Asian Music and Dance

Double Bill: Pulsating Sursingar and Violin maestros Joydeep Ghosh and the Mysore Brothers

Darbar’s reputation as the most diverse, high-quality Indian music festival outside of India was upheld by its cracking first night. After a late start, Joydeep Ghosh took to the stage. He is not a big name and his hefty instrument, the sursringar, is even less known. Tuning took quite some time and the mixed audience shifted in their seats a little, but once he really started playing, all were captivated. The sursringar is the older brother of the sarod, and has not-often-heard rich bass tones that are reminiscent of Japanese stringed instruments like the junanagen. In the formidable hands of Ghosh it was a toy – long, ‘one-pluck’ held notes with subtlest ornamentation; languidly gliding over the fingerboard, yet with surgical precision as far as pitch. In the alap his oscillations murmured like a conversation between lovers, evoking gasps from the audience. Credit to the sound engineers for being able to pick it all up. The later jor and jhalla evoked a river as the sunset meets the water, creating a blaze of gold – this was dazzling playing, including the absolute treat of Shubh Maharaj’s tabla accompaniment. It was an electric combination that had the audience laughing in disbelief as the two anticipated each other’s rhythmic changes. Riveting.

Next came the turn of the Mysore brothers. Amazingly, this was their UK debut, although they are world-renowned as virtuosos of the Carnatic violin. They started with a deep yet delightful composition in Ragam Kanada, moving to ‘Sadapalaya’ in Mohanam. Their strident bowing seemed to carve the music out of the instruments, and not even their rapid-fire fingering or strings breaking could upset their composed presence. Besides their astounding musicianship, they were absolutely charming – like two South Indian Groucho Marx lookalikes, they clearly deeply relished each other’s playing in that uniquely Indian way – shaking their heads, tutting, raising their eyebrows and emitting a disgusted-sounding ‘hah!’ every few minutes.

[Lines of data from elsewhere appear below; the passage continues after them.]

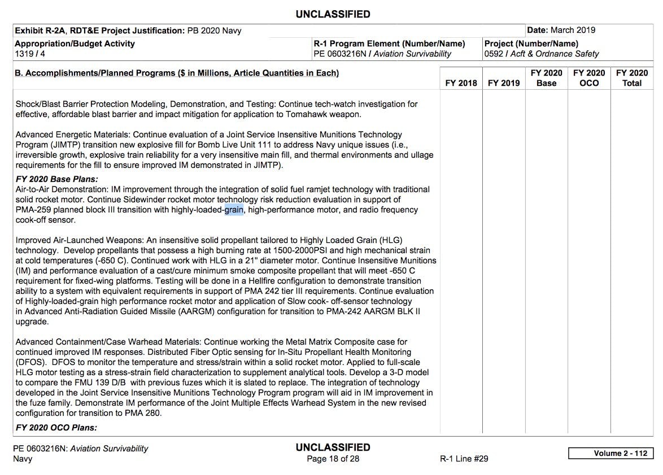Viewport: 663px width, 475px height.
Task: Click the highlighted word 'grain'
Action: coord(234,210)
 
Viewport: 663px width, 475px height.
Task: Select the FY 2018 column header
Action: coord(461,83)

They moved to Ragam Purvikalyani where the endlessly inventive phrases were executed at a devilish speed. The final piece was a Charukeshi ragam tanam pallavi. Both sober and spellbinding, it rose to an epic, mind-boggling crescendo, aided by the fantastic mridangam of Srimushnam Raja Rao and ghatam of RN Prakash. It was unfortunate that the concert went on so long that the staff turned on the lights and people began to leave, but this will surely not be the last time we see these two in the UK.